* What the task asks:
The entries below are to be returned exactly. Include all of them.

* Available records:
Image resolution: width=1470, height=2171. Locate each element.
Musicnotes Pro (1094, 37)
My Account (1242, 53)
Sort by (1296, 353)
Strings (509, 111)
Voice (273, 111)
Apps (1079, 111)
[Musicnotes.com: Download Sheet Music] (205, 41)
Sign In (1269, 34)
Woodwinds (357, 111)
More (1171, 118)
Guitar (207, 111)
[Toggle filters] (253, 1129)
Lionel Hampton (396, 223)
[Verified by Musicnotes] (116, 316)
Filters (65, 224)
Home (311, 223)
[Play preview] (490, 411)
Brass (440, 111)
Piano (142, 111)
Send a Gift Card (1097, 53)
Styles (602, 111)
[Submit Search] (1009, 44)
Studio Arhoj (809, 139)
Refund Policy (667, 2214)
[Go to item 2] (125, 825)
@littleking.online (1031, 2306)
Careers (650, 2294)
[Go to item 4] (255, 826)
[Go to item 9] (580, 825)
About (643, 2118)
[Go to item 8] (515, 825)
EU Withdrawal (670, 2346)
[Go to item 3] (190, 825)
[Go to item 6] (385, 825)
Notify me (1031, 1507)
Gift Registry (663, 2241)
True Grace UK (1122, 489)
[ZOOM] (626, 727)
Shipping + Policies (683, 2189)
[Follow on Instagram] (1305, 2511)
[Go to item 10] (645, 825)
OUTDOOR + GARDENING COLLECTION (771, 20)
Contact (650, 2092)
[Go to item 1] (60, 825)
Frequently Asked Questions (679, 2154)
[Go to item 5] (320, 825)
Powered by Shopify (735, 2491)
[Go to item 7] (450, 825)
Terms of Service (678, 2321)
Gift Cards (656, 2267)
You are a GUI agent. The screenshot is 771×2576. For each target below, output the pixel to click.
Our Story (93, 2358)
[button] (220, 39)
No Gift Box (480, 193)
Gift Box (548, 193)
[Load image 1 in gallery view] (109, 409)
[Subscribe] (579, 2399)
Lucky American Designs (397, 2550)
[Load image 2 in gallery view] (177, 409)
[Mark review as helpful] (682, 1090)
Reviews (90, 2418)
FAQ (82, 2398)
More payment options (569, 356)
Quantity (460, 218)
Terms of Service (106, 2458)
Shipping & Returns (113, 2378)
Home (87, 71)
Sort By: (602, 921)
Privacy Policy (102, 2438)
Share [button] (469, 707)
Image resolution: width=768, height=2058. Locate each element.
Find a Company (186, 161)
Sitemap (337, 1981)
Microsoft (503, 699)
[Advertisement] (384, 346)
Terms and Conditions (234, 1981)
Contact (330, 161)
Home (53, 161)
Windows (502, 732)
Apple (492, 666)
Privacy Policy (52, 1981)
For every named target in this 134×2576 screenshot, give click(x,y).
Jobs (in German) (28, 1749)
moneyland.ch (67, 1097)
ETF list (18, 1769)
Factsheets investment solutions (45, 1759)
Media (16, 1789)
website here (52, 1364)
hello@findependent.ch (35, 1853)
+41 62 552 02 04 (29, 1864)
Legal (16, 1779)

* Task response:
Image resolution: width=1470, height=2171. Locate each element.
Musicnotes Pro (1094, 37)
My Account (1242, 53)
Sort by (1296, 353)
Strings (509, 111)
Voice (273, 111)
Apps (1079, 111)
[Musicnotes.com: Download Sheet Music] (205, 41)
Sign In (1269, 34)
Woodwinds (357, 111)
More (1171, 118)
Guitar (207, 111)
[Toggle filters] (253, 1129)
Lionel Hampton (396, 223)
[Verified by Musicnotes] (116, 316)
Filters (65, 224)
Home (311, 223)
[Play preview] (490, 411)
Brass (440, 111)
Piano (142, 111)
Send a Gift Card (1097, 53)
Styles (602, 111)
[Submit Search] (1009, 44)
Studio Arhoj (809, 139)
Refund Policy (667, 2214)
[Go to item 2] (125, 825)
@littleking.online (1031, 2306)
Careers (650, 2294)
[Go to item 4] (255, 826)
[Go to item 9] (580, 825)
About (643, 2118)
[Go to item 8] (515, 825)
EU Withdrawal (670, 2346)
[Go to item 3] (190, 825)
[Go to item 6] (385, 825)
Notify me (1031, 1507)
Gift Registry (663, 2241)
True Grace UK (1122, 489)
[ZOOM] (626, 727)
Shipping + Policies (683, 2189)
[Follow on Instagram] (1305, 2511)
[Go to item 10] (645, 825)
OUTDOOR + GARDENING COLLECTION (771, 20)
Contact (650, 2092)
[Go to item 1] (60, 825)
Frequently Asked Questions (679, 2154)
[Go to item 5] (320, 825)
Powered by Shopify (735, 2491)
[Go to item 7] (450, 825)
Terms of Service (678, 2321)
Gift Cards (656, 2267)
You are a GUI agent. The screenshot is 771×2576. For each target below, output the pixel to click.
Our Story (93, 2358)
[button] (220, 39)
No Gift Box (480, 193)
Gift Box (548, 193)
[Load image 1 in gallery view] (109, 409)
[Subscribe] (579, 2399)
Lucky American Designs (397, 2550)
[Load image 2 in gallery view] (177, 409)
[Mark review as helpful] (682, 1090)
Reviews (90, 2418)
FAQ (82, 2398)
More payment options (569, 356)
Quantity (460, 218)
Terms of Service (106, 2458)
Shipping & Returns (113, 2378)
Home (87, 71)
Sort By: (602, 921)
Privacy Policy (102, 2438)
Share [button] (469, 707)
Image resolution: width=768, height=2058. Locate each element.
Find a Company (186, 161)
Sitemap (337, 1981)
Microsoft (503, 699)
[Advertisement] (384, 346)
Terms and Conditions (234, 1981)
Contact (330, 161)
Home (53, 161)
Windows (502, 732)
Apple (492, 666)
Privacy Policy (52, 1981)
For every named target in this 134×2576 screenshot, give click(x,y).
Jobs (in German) (28, 1749)
moneyland.ch (67, 1097)
ETF list (18, 1769)
Factsheets investment solutions (45, 1759)
Media (16, 1789)
website here (52, 1364)
hello@findependent.ch (35, 1853)
+41 62 552 02 04 (29, 1864)
Legal (16, 1779)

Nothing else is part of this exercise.